[EXERCISE]:
Resume the lecture notes on decoder analysis, starting right after their last line.

[EXCERPT]:
——

Accompanying Readings: Chapter 6

Terry Stewart

Decoder Analysis

  • What functions $f(x)$ can we accurately compute from a group of neurons?
  • Examples:

$f(x)=x$


In [6]:
import syde556
a = syde556.Ensemble(neurons=50, dimensions=1)

x = numpy.linspace(-1, 1, 100)
ideal = x
d = a.compute_decoder(x, ideal, noise=0.2)
A, xhat = a.simulate_rate(x, d)
print 'RMSE:', sqrt(mean((ideal-xhat)**2))
subplot(2,1,1)
plot(x, ideal, color='k')
plot(x, xhat, color='b')
subplot(2,1,2)
plot(x, A)
show()


RMSE: 0.0141812072763
  • What about $f(x)=10x$? or larger numbers?

$f(x)=x^2$


In [19]:
import syde556
a = syde556.Ensemble(neurons=50, dimensions=1)

x = numpy.linspace(-1, 1, 100)
ideal = x**2
d = a.compute_decoder(x, ideal, noise=0.2)
A, xhat = a.simulate_rate(x, d)
print 'RMSE:', sqrt(mean((ideal-xhat)**2))
subplot(2,1,1)
plot(x, ideal, color='k')
plot(x, xhat, color='b')
subplot(2,1,2)
plot(x, A)
show()


RMSE: 0.0408841434153
  • Other exponents?

    • $f(x)=x^3$
    • $f(x)=x^4$
    • $f(x)=x^5$
    • $f(x)=x^0$
  • Polynomials?

    • If it's fairly good at $f(x)=2x$ and fairly good at $f(x)=x^2$, what happens with $f(x)=x^2+2x$?
  • Other functions?

$f(x)=e^{- (x-b)^2/(2c^2)}$


In [39]:
import syde556
a = syde556.Ensemble(neurons=100, dimensions=1)

x = numpy.linspace(-1, 1, 100)

c = 0.5
b = 0
ideal = exp(-(x-b)**2/(2*c**2))
d = a.compute_decoder(x, ideal, noise=0.2)
A, xhat = a.simulate_rate(x, d)
print 'RMSE:', sqrt(mean((ideal-xhat)**2))
subplot(2,1,1)
plot(x, ideal, color='k')
plot(x, xhat, color='b')
subplot(2,1,2)
plot(x, A)
show()


RMSE: 0.0292945716158
  • What about different values of $c$?

The Decoder Calculation

  • What are decoders good at?
  • How do we compute decoders?

——

[RECORDS SUPPLIED]:
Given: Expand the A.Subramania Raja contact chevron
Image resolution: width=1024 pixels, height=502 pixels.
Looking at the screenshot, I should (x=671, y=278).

——

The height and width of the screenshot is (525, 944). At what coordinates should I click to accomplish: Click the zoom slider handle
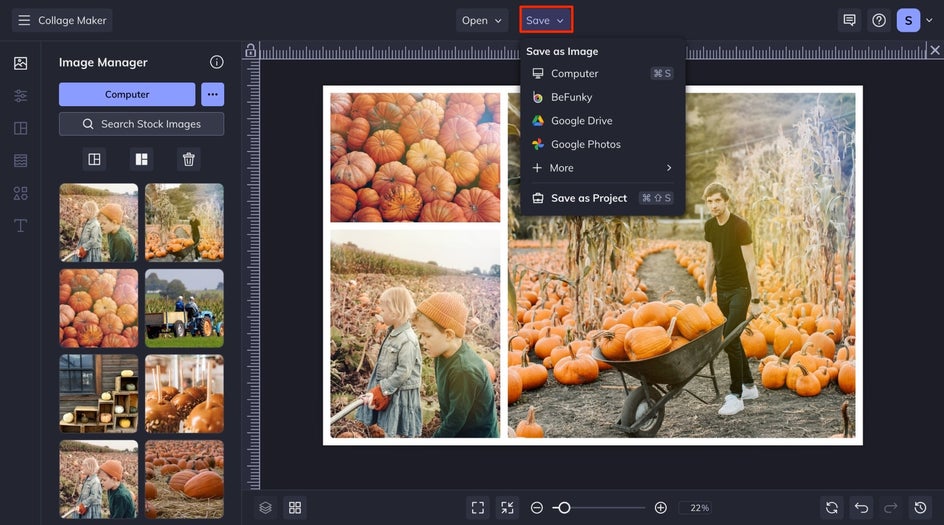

——

[EXPECTED OUTPUT]:
    • Here's the simple noise-free case:
    • $\Gamma=A^T A$ and $\Upsilon=A^T f(x)$
    • $ d = \Gamma^{-1} \Upsilon $
  • Consider the $\Gamma$ matrix
    • This is known as a Gram matrix
    • Measure of similarity of neural responses (correlation matrix)
    • Tells us about the representation of the vector space by the neurons
  • Stepping through the decoder calculation:
    • ideally, $X = A d$
    • $A^T X = A^T A d$
    • $(A^T A)^{-1} A^T X = d$
  • In this ideal case, how do we take the inverse correctly?
    • This is likely to be a singular matrix (lots of neurons have similar tuning curves)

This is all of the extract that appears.